== Segment start ==

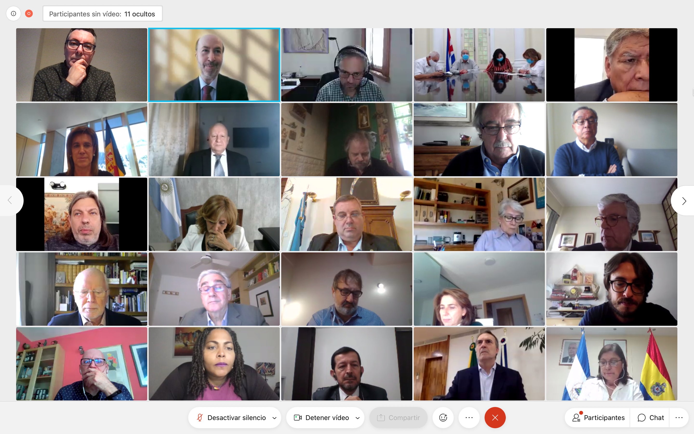Open the reactions smiley icon
694x434 pixels.
point(443,417)
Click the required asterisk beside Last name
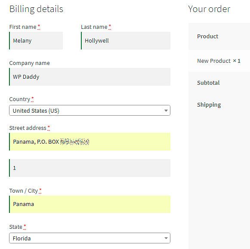Image resolution: width=250 pixels, height=249 pixels. [x=110, y=27]
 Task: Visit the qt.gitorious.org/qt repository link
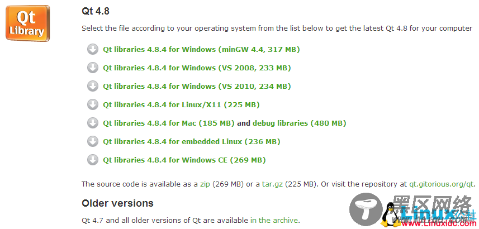pyautogui.click(x=441, y=184)
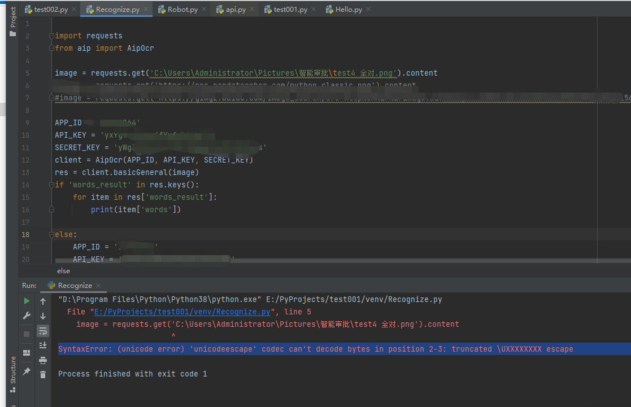
Task: Rerun the Recognize script
Action: pos(26,301)
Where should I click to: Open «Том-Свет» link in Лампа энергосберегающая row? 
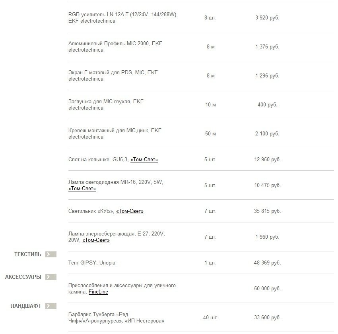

== Segment end ==

Instructions to follow: Would you retype the lines from the line containing "Click the required asterisk beside Last name" to the final line of the entries above, exactly as given and without pictures?

Output for this task:
Click the required asterisk beside Last name
Image resolution: width=250 pixels, height=249 pixels. [x=110, y=27]
 Task: Visit the qt.gitorious.org/qt repository link
pyautogui.click(x=441, y=184)
Task: Rerun the Recognize script
Action: pos(26,301)
Where should I click to: Open «Том-Свет» link in Лампа энергосберегающая row? 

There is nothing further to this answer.